(AIM OF THE TASK) Reproduce the entries verbatim; no pictures.

(RECORDED DATA)

▽

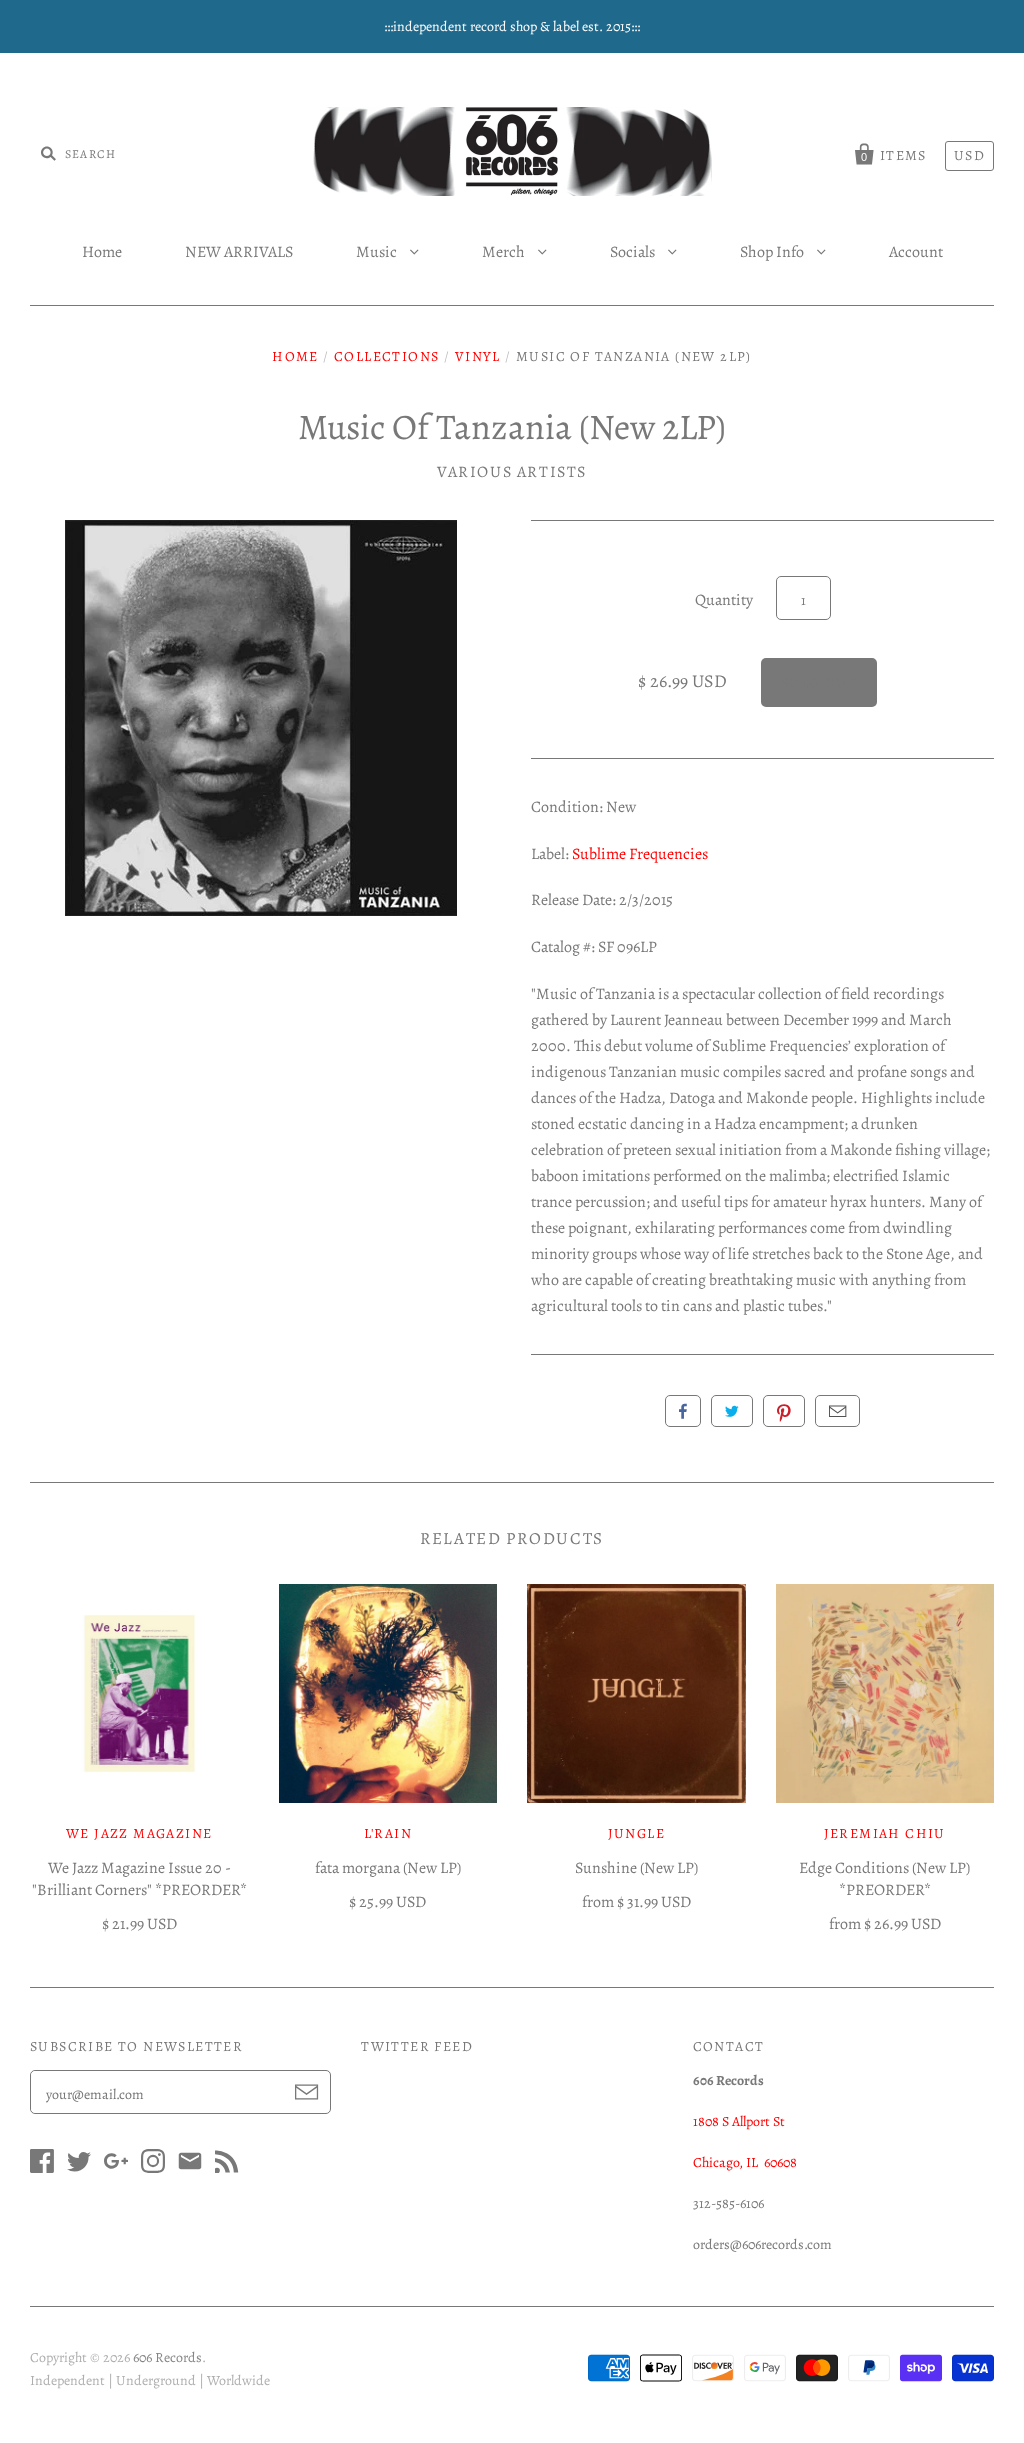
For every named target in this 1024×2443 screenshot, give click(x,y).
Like (683, 1411)
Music (378, 252)
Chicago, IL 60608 (745, 2162)
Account (916, 252)
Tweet (732, 1411)
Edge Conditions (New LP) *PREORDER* (884, 1879)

△

(RESULT OF THE EXERCISE)
For every named target in this 1024×2443 screenshot, give click(x,y).
Like (683, 1411)
Music (378, 252)
Chicago, IL 60608 (745, 2162)
Account (916, 252)
Tweet (732, 1411)
Edge Conditions (New LP) *PREORDER* (884, 1879)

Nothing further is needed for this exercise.